AIRS trained health extension workers on 1) spraying and training techniques; 2) supervision and data recording; 3) spray pump maintenance; 4) environmental compliance and human safety; and 5) information, education, and communication. Using their new knowledge, health extension workers recruited and trained spray operators and planned and implemented IRS in their villages.

AIRS observed the following results when carrying out the IRS campaign at the community-level as opposed to the district-level:

  • Cost-effective. AIRS estimates that community-based IRS cost approximately 10 percent less than district-based IRS during the 2012 campaign and is anticipated to cost 40 percent less during the August 2013 campaign. Since operational sites were within walking distance of spray operators’ homes, providing camping at the site and renting vehicles to transport spray operators (one of the greatest expenses of spray operations) was not necessary. (See graph)

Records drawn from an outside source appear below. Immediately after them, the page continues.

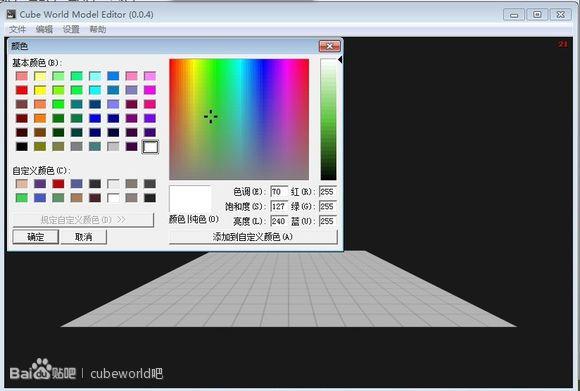580x391 pixels.
Task: Click the 色调 hue input field
Action: click(279, 192)
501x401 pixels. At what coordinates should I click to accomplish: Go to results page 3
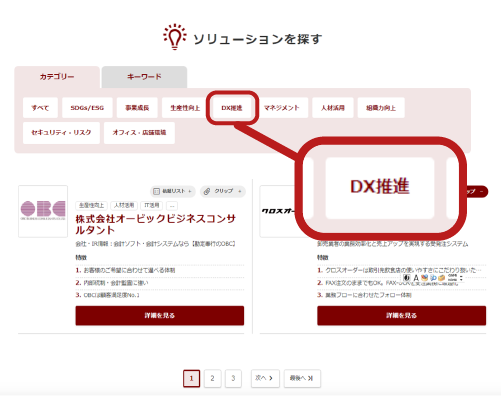233,378
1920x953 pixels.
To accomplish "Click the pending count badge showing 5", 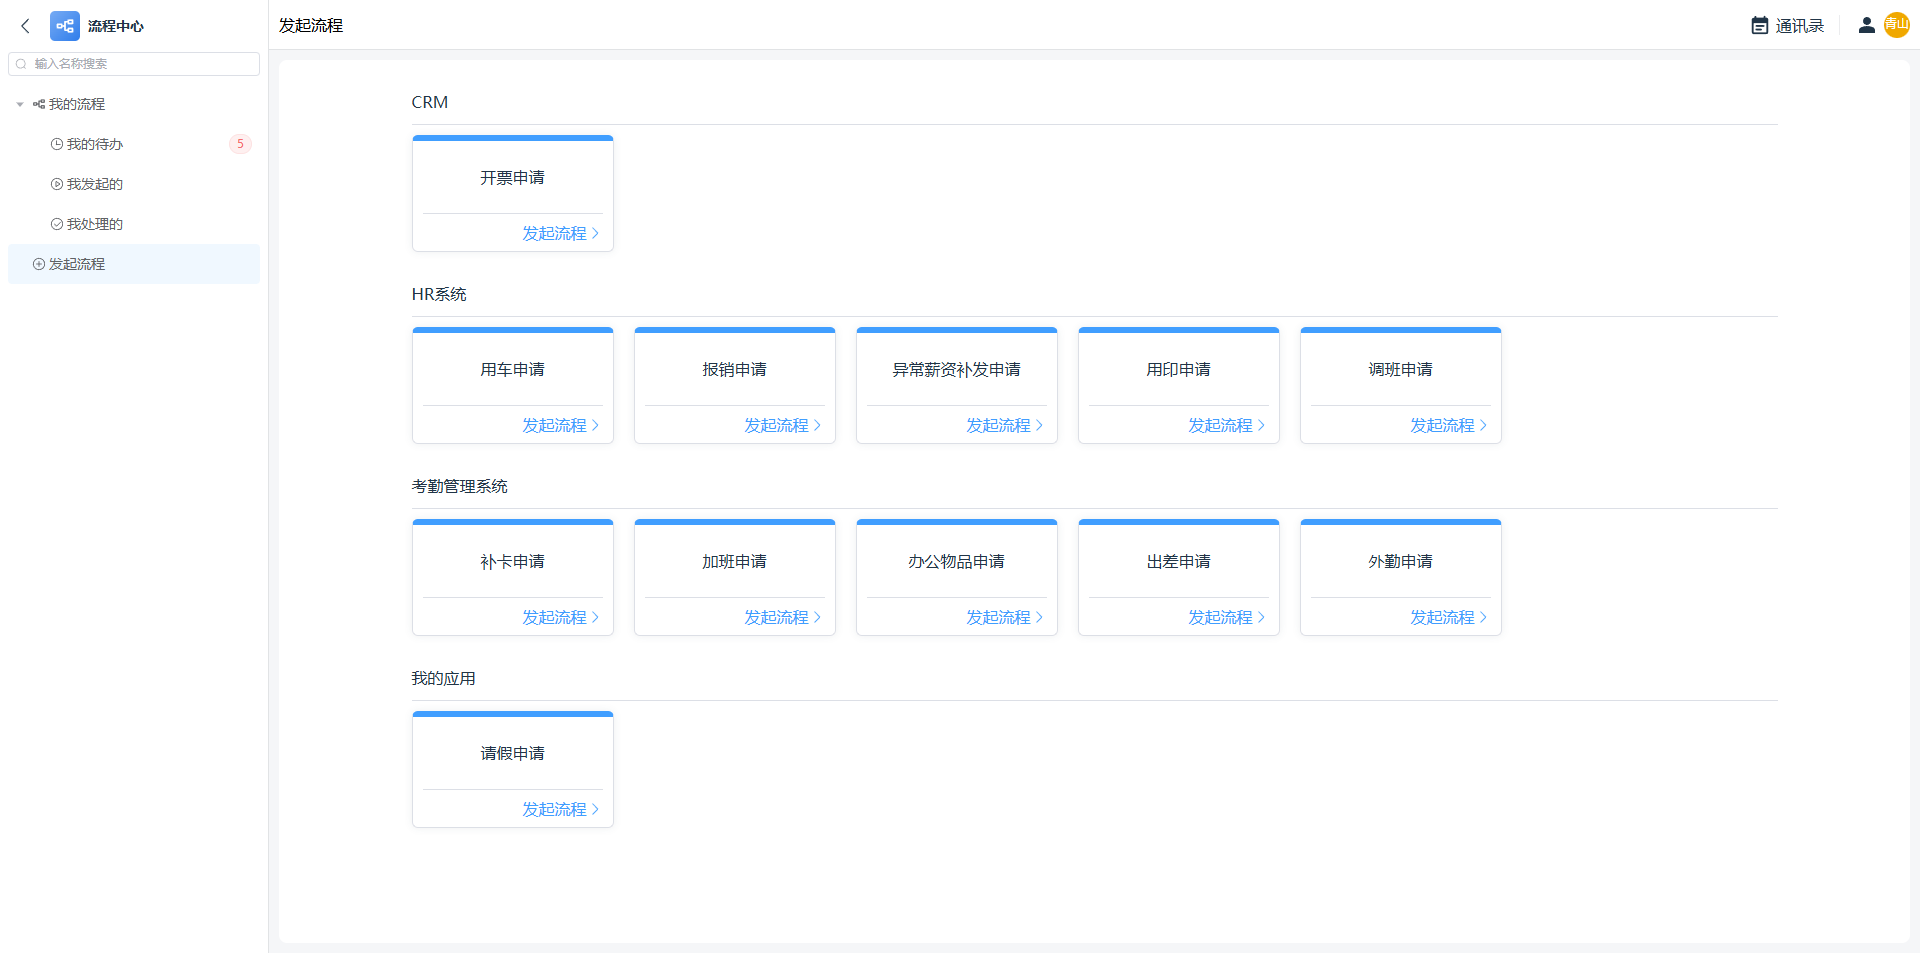I will click(240, 144).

  • Preliminary Cost Analysis of Community-based IRS and District-based IRS

  • Fast. More spray operators were hired, which means the campaign took fewer days to complete. Since spray operators live in the community, it is easy to mobilize them in case of an unexpected malaria outbreak or longer than usual transmission period.
  • High quality. As a result of the low trainer-spray operator ratio of 2:5, spray operator received personal attention during trainings led by health extension workers. Recruiting spray operators from the village where they live resulted in strong feelings of ownership, close supervision by village leaders, and higher acceptance of IRS by the community. Additionally, theft and misuse of insecticide was less likely.

As a result of the successful community-based IRS pilot, the President’s Malaria Initiative (PMI), which funds AIRS, asked AIRS to expand the program to six additional districts in 2013. Similarly, the government of Ethiopia is preparing to replicate the community-based IRS model in all the IRS regions it directly manages. The Ministry of Health asked AIRS to prepare a training manual and implementation guidelines that can be used to as a reference by the health extension workers to scale up implementation community-based IRS throughout the country.